Chrome Bug Hunters Can Earn Up To $250,000 For Serious Vulnerabilities Now – Here’s How
Source: ZDNet, Cesar Cadenas, Staff Writer
Photo: Yasin Baturhan Ergin/Anadolu via Getty Images
Google is bumping up the cash prizes for its Vulnerability Reward Program across all of its current categories.
It’s unfortunate that as technology improves, so do the threats. Bad actors are constantly on the hunt for new ways to exploit unintended or overlooked flaws. Google, recognizing this issue, has updated the reward structure for its Chrome Vulnerability Reward Program (VRP) in an effort to incentivize “deeper security research.”
The money bug hunters can earn moving forward is much higher than before. Now the most you can win on a single issue is $250,000. To earn this bounty, you must perform two important tasks. First, you’ll need to locate a memory corruption bug inside a non-sandboxed process.
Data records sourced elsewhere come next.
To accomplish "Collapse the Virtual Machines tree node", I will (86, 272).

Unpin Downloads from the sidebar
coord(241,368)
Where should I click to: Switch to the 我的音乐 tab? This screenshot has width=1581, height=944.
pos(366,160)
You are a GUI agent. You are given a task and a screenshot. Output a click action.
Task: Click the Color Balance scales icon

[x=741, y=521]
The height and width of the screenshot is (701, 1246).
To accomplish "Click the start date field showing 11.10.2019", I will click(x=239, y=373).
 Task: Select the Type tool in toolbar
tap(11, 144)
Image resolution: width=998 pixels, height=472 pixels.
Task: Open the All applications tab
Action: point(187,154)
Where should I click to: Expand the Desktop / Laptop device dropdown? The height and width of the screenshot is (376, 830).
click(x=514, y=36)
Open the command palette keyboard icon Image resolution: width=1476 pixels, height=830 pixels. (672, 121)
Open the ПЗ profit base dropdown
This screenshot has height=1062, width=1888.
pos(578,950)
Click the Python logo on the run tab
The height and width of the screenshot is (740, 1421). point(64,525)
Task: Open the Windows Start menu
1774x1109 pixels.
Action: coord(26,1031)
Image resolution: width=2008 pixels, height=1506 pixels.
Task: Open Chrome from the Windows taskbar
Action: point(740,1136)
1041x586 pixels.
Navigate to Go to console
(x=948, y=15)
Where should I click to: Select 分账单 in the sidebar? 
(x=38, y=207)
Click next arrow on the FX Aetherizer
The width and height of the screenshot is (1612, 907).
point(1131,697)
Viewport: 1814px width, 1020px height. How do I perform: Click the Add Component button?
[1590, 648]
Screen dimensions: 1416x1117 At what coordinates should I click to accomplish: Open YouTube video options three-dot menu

Memory corruption is when a software’s memory is altered in some way, causing abnormal behaviors. A non-sandboxed process refers to an exploit that can affect all aspects of an app. In this case, the app is Chrome browser. The second criterion is you must provide a “high-quality report” demonstrating remote code execution (RCE). Doing so could net you that quarter of a million dollars. Previously, the maximum amount was capped at $40,000.
From there, the cash prizes decrease as memory corruption bugs become less severe. Demonstrating remote execution in a controlled environment may win you up to $90,000. A report showing active memory corruption could earn you $35,000 max.